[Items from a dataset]
◇ ◇ ◇ ◇ ◇

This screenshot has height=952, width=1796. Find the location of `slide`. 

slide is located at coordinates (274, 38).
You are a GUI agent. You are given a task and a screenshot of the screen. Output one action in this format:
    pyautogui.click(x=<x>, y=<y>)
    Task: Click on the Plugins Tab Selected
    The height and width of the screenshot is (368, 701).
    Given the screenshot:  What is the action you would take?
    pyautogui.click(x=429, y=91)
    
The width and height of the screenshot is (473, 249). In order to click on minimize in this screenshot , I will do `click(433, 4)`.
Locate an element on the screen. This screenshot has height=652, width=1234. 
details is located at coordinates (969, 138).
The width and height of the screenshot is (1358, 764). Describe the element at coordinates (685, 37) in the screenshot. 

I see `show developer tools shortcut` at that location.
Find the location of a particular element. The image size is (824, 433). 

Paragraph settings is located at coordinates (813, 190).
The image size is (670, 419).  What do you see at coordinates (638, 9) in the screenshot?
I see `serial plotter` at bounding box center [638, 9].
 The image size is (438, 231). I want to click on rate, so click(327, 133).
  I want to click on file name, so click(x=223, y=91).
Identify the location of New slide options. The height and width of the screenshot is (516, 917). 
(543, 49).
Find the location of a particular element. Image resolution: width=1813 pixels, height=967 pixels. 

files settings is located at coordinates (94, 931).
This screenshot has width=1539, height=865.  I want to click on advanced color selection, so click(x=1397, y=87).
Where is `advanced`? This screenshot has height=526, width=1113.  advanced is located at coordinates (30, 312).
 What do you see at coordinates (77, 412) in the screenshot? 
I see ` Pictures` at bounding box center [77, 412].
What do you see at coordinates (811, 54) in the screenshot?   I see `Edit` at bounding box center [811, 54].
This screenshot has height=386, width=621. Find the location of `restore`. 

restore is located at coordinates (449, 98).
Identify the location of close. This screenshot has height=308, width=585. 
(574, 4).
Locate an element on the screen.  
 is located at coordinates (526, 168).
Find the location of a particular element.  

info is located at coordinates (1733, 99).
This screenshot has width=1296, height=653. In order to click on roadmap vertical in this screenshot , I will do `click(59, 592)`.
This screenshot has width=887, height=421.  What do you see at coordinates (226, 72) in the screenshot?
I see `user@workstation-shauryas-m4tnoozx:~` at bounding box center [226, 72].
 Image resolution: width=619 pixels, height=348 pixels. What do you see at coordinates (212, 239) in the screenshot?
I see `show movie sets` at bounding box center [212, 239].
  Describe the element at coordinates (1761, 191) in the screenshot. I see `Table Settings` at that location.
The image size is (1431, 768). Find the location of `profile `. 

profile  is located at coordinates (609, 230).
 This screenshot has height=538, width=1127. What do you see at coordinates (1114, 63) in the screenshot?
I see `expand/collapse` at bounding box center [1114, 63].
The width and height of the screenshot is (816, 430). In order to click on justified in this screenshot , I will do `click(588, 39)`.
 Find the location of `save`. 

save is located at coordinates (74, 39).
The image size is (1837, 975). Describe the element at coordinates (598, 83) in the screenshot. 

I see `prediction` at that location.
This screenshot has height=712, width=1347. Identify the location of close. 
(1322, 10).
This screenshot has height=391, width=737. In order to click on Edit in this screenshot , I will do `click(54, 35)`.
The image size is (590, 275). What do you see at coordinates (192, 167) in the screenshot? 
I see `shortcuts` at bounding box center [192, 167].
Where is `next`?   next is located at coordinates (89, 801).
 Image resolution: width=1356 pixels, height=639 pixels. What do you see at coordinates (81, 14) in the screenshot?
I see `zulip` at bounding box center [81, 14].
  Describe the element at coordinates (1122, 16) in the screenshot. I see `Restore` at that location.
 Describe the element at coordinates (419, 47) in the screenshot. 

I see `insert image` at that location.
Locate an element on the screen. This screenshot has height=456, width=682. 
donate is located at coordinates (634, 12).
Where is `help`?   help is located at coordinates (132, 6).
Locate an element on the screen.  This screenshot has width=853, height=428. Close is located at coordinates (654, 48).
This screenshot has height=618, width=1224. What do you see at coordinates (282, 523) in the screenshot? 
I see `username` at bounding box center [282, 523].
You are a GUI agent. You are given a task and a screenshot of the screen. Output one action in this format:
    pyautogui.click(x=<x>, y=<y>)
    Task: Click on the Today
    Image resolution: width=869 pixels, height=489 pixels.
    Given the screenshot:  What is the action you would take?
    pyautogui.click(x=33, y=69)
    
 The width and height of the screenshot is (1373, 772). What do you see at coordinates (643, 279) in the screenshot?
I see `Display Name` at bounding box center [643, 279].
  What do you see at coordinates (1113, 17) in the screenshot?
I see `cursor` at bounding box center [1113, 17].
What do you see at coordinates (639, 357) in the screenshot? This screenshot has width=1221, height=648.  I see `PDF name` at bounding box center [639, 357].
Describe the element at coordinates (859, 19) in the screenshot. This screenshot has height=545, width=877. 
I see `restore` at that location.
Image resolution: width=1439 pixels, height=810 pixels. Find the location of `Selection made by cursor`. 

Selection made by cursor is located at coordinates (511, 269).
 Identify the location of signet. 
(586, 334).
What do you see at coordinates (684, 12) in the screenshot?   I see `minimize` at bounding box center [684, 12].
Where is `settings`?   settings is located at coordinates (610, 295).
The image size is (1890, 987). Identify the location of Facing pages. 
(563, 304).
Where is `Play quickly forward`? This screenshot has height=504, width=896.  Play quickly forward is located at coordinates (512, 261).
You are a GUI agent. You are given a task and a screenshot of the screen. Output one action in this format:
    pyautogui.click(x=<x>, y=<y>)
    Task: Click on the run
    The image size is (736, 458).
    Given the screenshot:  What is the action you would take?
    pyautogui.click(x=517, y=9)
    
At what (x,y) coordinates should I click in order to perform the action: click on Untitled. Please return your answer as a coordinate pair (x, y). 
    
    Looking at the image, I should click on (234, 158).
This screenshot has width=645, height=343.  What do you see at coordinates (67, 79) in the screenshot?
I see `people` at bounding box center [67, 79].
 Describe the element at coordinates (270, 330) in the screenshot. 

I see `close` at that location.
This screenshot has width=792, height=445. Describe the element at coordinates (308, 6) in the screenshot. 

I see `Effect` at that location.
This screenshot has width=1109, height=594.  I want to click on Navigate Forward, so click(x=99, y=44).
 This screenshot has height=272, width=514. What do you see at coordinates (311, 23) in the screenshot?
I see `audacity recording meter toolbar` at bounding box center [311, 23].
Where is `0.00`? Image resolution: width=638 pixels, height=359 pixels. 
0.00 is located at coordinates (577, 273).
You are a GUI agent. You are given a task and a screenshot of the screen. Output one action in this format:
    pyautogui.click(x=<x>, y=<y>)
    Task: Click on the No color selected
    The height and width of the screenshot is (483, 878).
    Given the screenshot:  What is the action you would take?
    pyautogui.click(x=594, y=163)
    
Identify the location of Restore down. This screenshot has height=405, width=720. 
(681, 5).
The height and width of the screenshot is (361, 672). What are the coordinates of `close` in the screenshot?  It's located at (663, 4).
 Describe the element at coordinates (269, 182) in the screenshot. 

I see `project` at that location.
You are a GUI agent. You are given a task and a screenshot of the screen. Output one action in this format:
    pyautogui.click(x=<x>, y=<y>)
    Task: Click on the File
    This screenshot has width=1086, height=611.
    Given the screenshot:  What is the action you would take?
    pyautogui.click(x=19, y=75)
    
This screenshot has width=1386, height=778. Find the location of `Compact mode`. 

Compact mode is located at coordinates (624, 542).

◇ ◇ ◇ ◇ ◇

▸ **DIRECTION**:
Rewrite the data starting with the line containing "The image size is (1837, 975)." and going on through the line containing "center [192, 167].", replacing each "screenshot" with "screen capture" and leaving everything else unchanged.

▸ **WRITTEN REPLY**:
The image size is (1837, 975). Describe the element at coordinates (598, 83) in the screen capture. 

I see `prediction` at that location.
This screen capture has height=712, width=1347. Identify the location of close. 
(1322, 10).
This screen capture has height=391, width=737. In order to click on Edit in this screen capture , I will do `click(54, 35)`.
The image size is (590, 275). What do you see at coordinates (192, 167) in the screen capture? 
I see `shortcuts` at bounding box center [192, 167].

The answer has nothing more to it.